[Stored entries]

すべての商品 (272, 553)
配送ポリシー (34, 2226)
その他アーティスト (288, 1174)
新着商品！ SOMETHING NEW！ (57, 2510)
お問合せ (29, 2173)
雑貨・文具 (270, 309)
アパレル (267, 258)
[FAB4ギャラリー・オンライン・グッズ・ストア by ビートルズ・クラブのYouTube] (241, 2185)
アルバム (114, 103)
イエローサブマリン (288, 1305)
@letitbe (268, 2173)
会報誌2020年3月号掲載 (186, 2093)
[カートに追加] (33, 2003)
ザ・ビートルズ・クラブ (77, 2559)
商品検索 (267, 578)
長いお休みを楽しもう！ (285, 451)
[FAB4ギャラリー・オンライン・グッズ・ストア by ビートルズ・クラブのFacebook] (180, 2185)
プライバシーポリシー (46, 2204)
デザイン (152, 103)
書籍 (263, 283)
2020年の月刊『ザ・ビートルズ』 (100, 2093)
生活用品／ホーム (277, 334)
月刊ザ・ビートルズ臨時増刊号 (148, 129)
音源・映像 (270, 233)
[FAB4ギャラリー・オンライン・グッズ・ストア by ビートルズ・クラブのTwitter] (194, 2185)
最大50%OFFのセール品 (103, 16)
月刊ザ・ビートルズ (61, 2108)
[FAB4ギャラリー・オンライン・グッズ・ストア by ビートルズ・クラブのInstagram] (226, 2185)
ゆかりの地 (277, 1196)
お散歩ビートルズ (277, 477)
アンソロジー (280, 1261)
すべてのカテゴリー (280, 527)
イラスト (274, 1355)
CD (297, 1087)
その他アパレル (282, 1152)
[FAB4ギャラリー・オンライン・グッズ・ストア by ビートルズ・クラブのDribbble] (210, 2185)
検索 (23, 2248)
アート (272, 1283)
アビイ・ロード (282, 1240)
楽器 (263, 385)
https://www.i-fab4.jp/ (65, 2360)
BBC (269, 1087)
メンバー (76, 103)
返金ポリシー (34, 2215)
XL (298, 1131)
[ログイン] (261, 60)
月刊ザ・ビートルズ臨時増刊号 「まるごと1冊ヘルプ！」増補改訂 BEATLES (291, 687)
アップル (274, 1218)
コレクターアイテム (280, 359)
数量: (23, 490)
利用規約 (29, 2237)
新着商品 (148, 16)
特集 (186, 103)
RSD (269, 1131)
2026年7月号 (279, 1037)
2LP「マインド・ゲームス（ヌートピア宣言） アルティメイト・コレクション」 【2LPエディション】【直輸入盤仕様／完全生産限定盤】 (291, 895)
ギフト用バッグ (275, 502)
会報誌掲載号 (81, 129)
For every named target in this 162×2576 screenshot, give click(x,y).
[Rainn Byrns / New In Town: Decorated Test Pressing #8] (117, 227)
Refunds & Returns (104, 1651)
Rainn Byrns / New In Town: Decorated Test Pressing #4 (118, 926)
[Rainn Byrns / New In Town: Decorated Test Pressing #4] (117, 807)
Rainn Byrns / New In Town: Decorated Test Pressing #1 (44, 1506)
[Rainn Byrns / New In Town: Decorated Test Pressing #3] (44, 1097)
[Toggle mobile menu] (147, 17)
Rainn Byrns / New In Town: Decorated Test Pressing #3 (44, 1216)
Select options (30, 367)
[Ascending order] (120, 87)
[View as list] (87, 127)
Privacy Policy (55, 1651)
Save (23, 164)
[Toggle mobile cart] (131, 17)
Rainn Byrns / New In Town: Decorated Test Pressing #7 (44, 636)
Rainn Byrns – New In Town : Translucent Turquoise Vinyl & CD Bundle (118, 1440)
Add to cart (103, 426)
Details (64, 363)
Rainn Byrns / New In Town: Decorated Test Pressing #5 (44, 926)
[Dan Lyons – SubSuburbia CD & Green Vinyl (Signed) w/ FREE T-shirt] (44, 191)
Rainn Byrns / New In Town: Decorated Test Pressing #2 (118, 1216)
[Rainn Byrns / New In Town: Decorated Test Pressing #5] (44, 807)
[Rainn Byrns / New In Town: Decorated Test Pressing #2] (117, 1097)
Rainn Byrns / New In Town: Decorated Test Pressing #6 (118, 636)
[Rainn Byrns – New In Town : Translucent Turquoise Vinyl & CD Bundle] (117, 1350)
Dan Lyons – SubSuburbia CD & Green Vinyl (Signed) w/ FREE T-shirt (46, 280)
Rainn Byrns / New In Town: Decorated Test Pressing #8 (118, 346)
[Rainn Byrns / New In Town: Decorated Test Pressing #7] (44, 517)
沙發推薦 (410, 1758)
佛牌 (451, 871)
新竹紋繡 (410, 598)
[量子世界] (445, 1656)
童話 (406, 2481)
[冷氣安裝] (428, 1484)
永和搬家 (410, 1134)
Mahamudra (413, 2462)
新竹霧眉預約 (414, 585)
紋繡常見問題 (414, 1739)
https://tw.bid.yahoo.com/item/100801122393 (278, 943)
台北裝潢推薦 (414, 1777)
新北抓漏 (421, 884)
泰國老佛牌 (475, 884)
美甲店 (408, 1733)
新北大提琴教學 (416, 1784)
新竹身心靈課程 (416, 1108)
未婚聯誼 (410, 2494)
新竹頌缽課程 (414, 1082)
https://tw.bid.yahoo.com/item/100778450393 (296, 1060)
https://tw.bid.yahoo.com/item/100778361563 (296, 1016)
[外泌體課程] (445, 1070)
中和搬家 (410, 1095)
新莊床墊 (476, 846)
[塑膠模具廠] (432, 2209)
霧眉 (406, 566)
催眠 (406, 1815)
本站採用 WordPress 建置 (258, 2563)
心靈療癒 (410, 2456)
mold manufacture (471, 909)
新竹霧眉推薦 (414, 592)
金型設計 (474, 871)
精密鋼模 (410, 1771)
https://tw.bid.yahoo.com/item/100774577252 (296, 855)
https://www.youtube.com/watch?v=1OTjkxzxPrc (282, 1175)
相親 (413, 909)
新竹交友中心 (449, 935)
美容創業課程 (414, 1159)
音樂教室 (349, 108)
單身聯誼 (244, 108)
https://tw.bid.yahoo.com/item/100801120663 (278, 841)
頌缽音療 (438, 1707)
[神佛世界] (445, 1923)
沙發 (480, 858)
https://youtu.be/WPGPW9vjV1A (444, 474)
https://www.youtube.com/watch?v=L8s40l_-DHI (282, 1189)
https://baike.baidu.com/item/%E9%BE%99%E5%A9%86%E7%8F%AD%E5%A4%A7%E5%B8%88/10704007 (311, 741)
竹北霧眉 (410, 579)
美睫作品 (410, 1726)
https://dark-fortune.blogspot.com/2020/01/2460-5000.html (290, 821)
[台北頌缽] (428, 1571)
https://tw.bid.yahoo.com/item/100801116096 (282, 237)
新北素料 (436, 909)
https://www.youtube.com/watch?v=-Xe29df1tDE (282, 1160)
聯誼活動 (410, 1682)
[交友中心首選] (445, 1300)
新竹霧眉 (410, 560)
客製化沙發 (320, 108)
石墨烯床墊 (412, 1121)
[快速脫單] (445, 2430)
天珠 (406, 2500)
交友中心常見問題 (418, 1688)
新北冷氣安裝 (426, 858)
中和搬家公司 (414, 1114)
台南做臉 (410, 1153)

TASK REQUIREMENTS:
All of the data above should be duplicated exactly.

RESPONSE BELOW:
すべての商品 (272, 553)
配送ポリシー (34, 2226)
その他アーティスト (288, 1174)
新着商品！ SOMETHING NEW！ (57, 2510)
お問合せ (29, 2173)
雑貨・文具 (270, 309)
アパレル (267, 258)
[FAB4ギャラリー・オンライン・グッズ・ストア by ビートルズ・クラブのYouTube] (241, 2185)
アルバム (114, 103)
イエローサブマリン (288, 1305)
@letitbe (268, 2173)
会報誌2020年3月号掲載 (186, 2093)
[カートに追加] (33, 2003)
ザ・ビートルズ・クラブ (77, 2559)
商品検索 (267, 578)
長いお休みを楽しもう！ (285, 451)
[FAB4ギャラリー・オンライン・グッズ・ストア by ビートルズ・クラブのFacebook] (180, 2185)
プライバシーポリシー (46, 2204)
デザイン (152, 103)
書籍 (263, 283)
2020年の月刊『ザ・ビートルズ』 (100, 2093)
生活用品／ホーム (277, 334)
月刊ザ・ビートルズ臨時増刊号 (148, 129)
音源・映像 (270, 233)
[FAB4ギャラリー・オンライン・グッズ・ストア by ビートルズ・クラブのTwitter] (194, 2185)
最大50%OFFのセール品 (103, 16)
月刊ザ・ビートルズ (61, 2108)
[FAB4ギャラリー・オンライン・グッズ・ストア by ビートルズ・クラブのInstagram] (226, 2185)
ゆかりの地 (277, 1196)
お散歩ビートルズ (277, 477)
アンソロジー (280, 1261)
すべてのカテゴリー (280, 527)
イラスト (274, 1355)
CD (297, 1087)
その他アパレル (282, 1152)
[FAB4ギャラリー・オンライン・グッズ・ストア by ビートルズ・クラブのDribbble] (210, 2185)
検索 (23, 2248)
アート (272, 1283)
アビイ・ロード (282, 1240)
楽器 (263, 385)
https://www.i-fab4.jp/ (65, 2360)
BBC (269, 1087)
メンバー (76, 103)
返金ポリシー (34, 2215)
XL (298, 1131)
[ログイン] (261, 60)
月刊ザ・ビートルズ臨時増刊号 「まるごと1冊ヘルプ！」増補改訂 BEATLES (291, 687)
アップル (274, 1218)
コレクターアイテム (280, 359)
数量: (23, 490)
利用規約 (29, 2237)
新着商品 (148, 16)
特集 (186, 103)
RSD (269, 1131)
2026年7月号 (279, 1037)
2LP「マインド・ゲームス（ヌートピア宣言） アルティメイト・コレクション」 【2LPエディション】【直輸入盤仕様／完全生産限定盤】 (291, 895)
ギフト用バッグ (275, 502)
会報誌掲載号 (81, 129)
For every named target in this 162×2576 screenshot, give click(x,y).
[Rainn Byrns / New In Town: Decorated Test Pressing #8] (117, 227)
Refunds & Returns (104, 1651)
Rainn Byrns / New In Town: Decorated Test Pressing #4 (118, 926)
[Rainn Byrns / New In Town: Decorated Test Pressing #4] (117, 807)
Rainn Byrns / New In Town: Decorated Test Pressing #1 (44, 1506)
[Rainn Byrns / New In Town: Decorated Test Pressing #3] (44, 1097)
[Toggle mobile menu] (147, 17)
Rainn Byrns / New In Town: Decorated Test Pressing #3 (44, 1216)
Select options (30, 367)
[Ascending order] (120, 87)
[View as list] (87, 127)
Privacy Policy (55, 1651)
Save (23, 164)
[Toggle mobile cart] (131, 17)
Rainn Byrns / New In Town: Decorated Test Pressing #7 (44, 636)
Rainn Byrns – New In Town : Translucent Turquoise Vinyl & CD Bundle (118, 1440)
Add to cart (103, 426)
Details (64, 363)
Rainn Byrns / New In Town: Decorated Test Pressing #5 (44, 926)
[Dan Lyons – SubSuburbia CD & Green Vinyl (Signed) w/ FREE T-shirt] (44, 191)
Rainn Byrns / New In Town: Decorated Test Pressing #2 (118, 1216)
[Rainn Byrns / New In Town: Decorated Test Pressing #5] (44, 807)
[Rainn Byrns / New In Town: Decorated Test Pressing #2] (117, 1097)
Rainn Byrns / New In Town: Decorated Test Pressing #6 (118, 636)
[Rainn Byrns – New In Town : Translucent Turquoise Vinyl & CD Bundle] (117, 1350)
Dan Lyons – SubSuburbia CD & Green Vinyl (Signed) w/ FREE T-shirt (46, 280)
Rainn Byrns / New In Town: Decorated Test Pressing #8 (118, 346)
[Rainn Byrns / New In Town: Decorated Test Pressing #7] (44, 517)
沙發推薦 (410, 1758)
佛牌 (451, 871)
新竹紋繡 (410, 598)
[量子世界] (445, 1656)
童話 (406, 2481)
[冷氣安裝] (428, 1484)
永和搬家 (410, 1134)
Mahamudra (413, 2462)
新竹霧眉預約 (414, 585)
紋繡常見問題 (414, 1739)
https://tw.bid.yahoo.com/item/100801122393 (278, 943)
台北裝潢推薦 (414, 1777)
新北抓漏 (421, 884)
泰國老佛牌 (475, 884)
美甲店 (408, 1733)
新北大提琴教學 (416, 1784)
新竹身心靈課程 (416, 1108)
未婚聯誼 (410, 2494)
新竹頌缽課程 (414, 1082)
https://tw.bid.yahoo.com/item/100778450393 (296, 1060)
https://tw.bid.yahoo.com/item/100778361563 (296, 1016)
[外泌體課程] (445, 1070)
中和搬家 (410, 1095)
新莊床墊 (476, 846)
[塑膠模具廠] (432, 2209)
霧眉 (406, 566)
催眠 (406, 1815)
本站採用 WordPress 建置 (258, 2563)
心靈療癒 (410, 2456)
mold manufacture (471, 909)
新竹霧眉推薦 (414, 592)
金型設計 (474, 871)
精密鋼模 (410, 1771)
https://tw.bid.yahoo.com/item/100774577252 (296, 855)
https://www.youtube.com/watch?v=1OTjkxzxPrc (282, 1175)
相親 (413, 909)
新竹交友中心 (449, 935)
美容創業課程 (414, 1159)
音樂教室 (349, 108)
單身聯誼 (244, 108)
https://tw.bid.yahoo.com/item/100801120663 (278, 841)
頌缽音療 (438, 1707)
[神佛世界] (445, 1923)
沙發 (480, 858)
https://youtu.be/WPGPW9vjV1A (444, 474)
https://www.youtube.com/watch?v=L8s40l_-DHI (282, 1189)
https://baike.baidu.com/item/%E9%BE%99%E5%A9%86%E7%8F%AD%E5%A4%A7%E5%B8%88/10704007 (311, 741)
竹北霧眉 (410, 579)
美睫作品 (410, 1726)
https://dark-fortune.blogspot.com/2020/01/2460-5000.html (290, 821)
[台北頌缽] (428, 1571)
https://tw.bid.yahoo.com/item/100801116096 (282, 237)
新北素料 (436, 909)
https://www.youtube.com/watch?v=-Xe29df1tDE (282, 1160)
聯誼活動 (410, 1682)
[交友中心首選] (445, 1300)
新竹霧眉 (410, 560)
客製化沙發 (320, 108)
石墨烯床墊 (412, 1121)
[快速脫單] (445, 2430)
天珠 (406, 2500)
交友中心常見問題 (418, 1688)
新北冷氣安裝 (426, 858)
中和搬家公司 (414, 1114)
台南做臉 (410, 1153)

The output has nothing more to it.